BRIEF → Each record has to be returned exactly as it appears.

%%

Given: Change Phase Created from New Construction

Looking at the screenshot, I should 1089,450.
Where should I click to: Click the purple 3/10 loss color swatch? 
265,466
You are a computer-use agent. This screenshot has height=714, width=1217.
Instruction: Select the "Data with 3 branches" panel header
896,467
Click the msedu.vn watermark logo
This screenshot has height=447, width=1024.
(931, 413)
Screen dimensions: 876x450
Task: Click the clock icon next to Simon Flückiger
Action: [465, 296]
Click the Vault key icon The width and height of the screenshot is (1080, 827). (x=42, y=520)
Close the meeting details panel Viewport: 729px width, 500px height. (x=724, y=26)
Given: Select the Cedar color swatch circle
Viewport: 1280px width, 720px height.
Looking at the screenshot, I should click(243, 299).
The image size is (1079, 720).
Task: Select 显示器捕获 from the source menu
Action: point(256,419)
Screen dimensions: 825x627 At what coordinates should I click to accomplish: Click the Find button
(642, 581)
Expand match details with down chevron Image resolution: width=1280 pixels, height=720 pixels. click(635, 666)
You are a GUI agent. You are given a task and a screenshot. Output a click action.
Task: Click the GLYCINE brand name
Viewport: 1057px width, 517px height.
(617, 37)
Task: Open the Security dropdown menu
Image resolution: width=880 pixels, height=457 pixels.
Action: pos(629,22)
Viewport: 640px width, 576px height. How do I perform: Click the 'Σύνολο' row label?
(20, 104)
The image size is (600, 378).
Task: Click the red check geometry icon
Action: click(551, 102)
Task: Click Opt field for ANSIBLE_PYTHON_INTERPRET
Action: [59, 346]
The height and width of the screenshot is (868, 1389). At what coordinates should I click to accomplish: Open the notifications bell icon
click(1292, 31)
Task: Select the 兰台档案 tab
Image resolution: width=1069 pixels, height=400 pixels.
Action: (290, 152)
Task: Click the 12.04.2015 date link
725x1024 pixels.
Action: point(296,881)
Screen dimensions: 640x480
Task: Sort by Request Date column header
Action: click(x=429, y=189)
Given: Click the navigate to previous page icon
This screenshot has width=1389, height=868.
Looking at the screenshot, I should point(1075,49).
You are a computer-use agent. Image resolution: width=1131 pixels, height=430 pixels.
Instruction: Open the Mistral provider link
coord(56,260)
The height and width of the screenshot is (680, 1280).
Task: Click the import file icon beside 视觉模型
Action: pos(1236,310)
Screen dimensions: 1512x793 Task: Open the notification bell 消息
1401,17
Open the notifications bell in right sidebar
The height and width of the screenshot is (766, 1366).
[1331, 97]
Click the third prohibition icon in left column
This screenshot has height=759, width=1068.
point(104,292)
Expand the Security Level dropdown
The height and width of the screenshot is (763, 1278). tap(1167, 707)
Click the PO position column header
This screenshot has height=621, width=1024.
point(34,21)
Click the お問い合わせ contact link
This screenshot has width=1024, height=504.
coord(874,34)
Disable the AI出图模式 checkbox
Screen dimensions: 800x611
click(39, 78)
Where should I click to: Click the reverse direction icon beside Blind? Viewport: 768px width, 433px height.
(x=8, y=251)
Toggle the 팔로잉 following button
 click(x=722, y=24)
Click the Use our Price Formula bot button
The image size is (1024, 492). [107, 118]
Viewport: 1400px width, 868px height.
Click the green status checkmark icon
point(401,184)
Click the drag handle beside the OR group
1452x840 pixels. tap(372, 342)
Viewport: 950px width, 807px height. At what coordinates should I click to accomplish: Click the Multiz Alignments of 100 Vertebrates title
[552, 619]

%%

RESPONSE →
Given: Change Phase Created from New Construction

Looking at the screenshot, I should 1089,450.
Where should I click to: Click the purple 3/10 loss color swatch? 
265,466
You are a computer-use agent. This screenshot has height=714, width=1217.
Instruction: Select the "Data with 3 branches" panel header
896,467
Click the msedu.vn watermark logo
This screenshot has height=447, width=1024.
(931, 413)
Screen dimensions: 876x450
Task: Click the clock icon next to Simon Flückiger
Action: [465, 296]
Click the Vault key icon The width and height of the screenshot is (1080, 827). (x=42, y=520)
Close the meeting details panel Viewport: 729px width, 500px height. (x=724, y=26)
Given: Select the Cedar color swatch circle
Viewport: 1280px width, 720px height.
Looking at the screenshot, I should click(243, 299).
The image size is (1079, 720).
Task: Select 显示器捕获 from the source menu
Action: point(256,419)
Screen dimensions: 825x627 At what coordinates should I click to accomplish: Click the Find button
(642, 581)
Expand match details with down chevron Image resolution: width=1280 pixels, height=720 pixels. click(635, 666)
You are a GUI agent. You are given a task and a screenshot. Output a click action.
Task: Click the GLYCINE brand name
Viewport: 1057px width, 517px height.
(617, 37)
Task: Open the Security dropdown menu
Image resolution: width=880 pixels, height=457 pixels.
Action: pos(629,22)
Viewport: 640px width, 576px height. How do I perform: Click the 'Σύνολο' row label?
(20, 104)
The image size is (600, 378).
Task: Click the red check geometry icon
Action: click(551, 102)
Task: Click Opt field for ANSIBLE_PYTHON_INTERPRET
Action: [59, 346]
The height and width of the screenshot is (868, 1389). At what coordinates should I click to accomplish: Open the notifications bell icon
click(1292, 31)
Task: Select the 兰台档案 tab
Image resolution: width=1069 pixels, height=400 pixels.
Action: (290, 152)
Task: Click the 12.04.2015 date link
725x1024 pixels.
Action: point(296,881)
Screen dimensions: 640x480
Task: Sort by Request Date column header
Action: click(x=429, y=189)
Given: Click the navigate to previous page icon
This screenshot has width=1389, height=868.
Looking at the screenshot, I should point(1075,49).
You are a computer-use agent. Image resolution: width=1131 pixels, height=430 pixels.
Instruction: Open the Mistral provider link
coord(56,260)
The height and width of the screenshot is (680, 1280).
Task: Click the import file icon beside 视觉模型
Action: pos(1236,310)
Screen dimensions: 1512x793 Task: Open the notification bell 消息
1401,17
Open the notifications bell in right sidebar
The height and width of the screenshot is (766, 1366).
[1331, 97]
Click the third prohibition icon in left column
This screenshot has height=759, width=1068.
point(104,292)
Expand the Security Level dropdown
The height and width of the screenshot is (763, 1278). tap(1167, 707)
Click the PO position column header
This screenshot has height=621, width=1024.
point(34,21)
Click the お問い合わせ contact link
This screenshot has width=1024, height=504.
coord(874,34)
Disable the AI出图模式 checkbox
Screen dimensions: 800x611
click(39, 78)
Where should I click to: Click the reverse direction icon beside Blind? Viewport: 768px width, 433px height.
(x=8, y=251)
Toggle the 팔로잉 following button
 click(x=722, y=24)
Click the Use our Price Formula bot button
The image size is (1024, 492). [107, 118]
Viewport: 1400px width, 868px height.
Click the green status checkmark icon
point(401,184)
Click the drag handle beside the OR group
1452x840 pixels. tap(372, 342)
Viewport: 950px width, 807px height. At what coordinates should I click to accomplish: Click the Multiz Alignments of 100 Vertebrates title
[552, 619]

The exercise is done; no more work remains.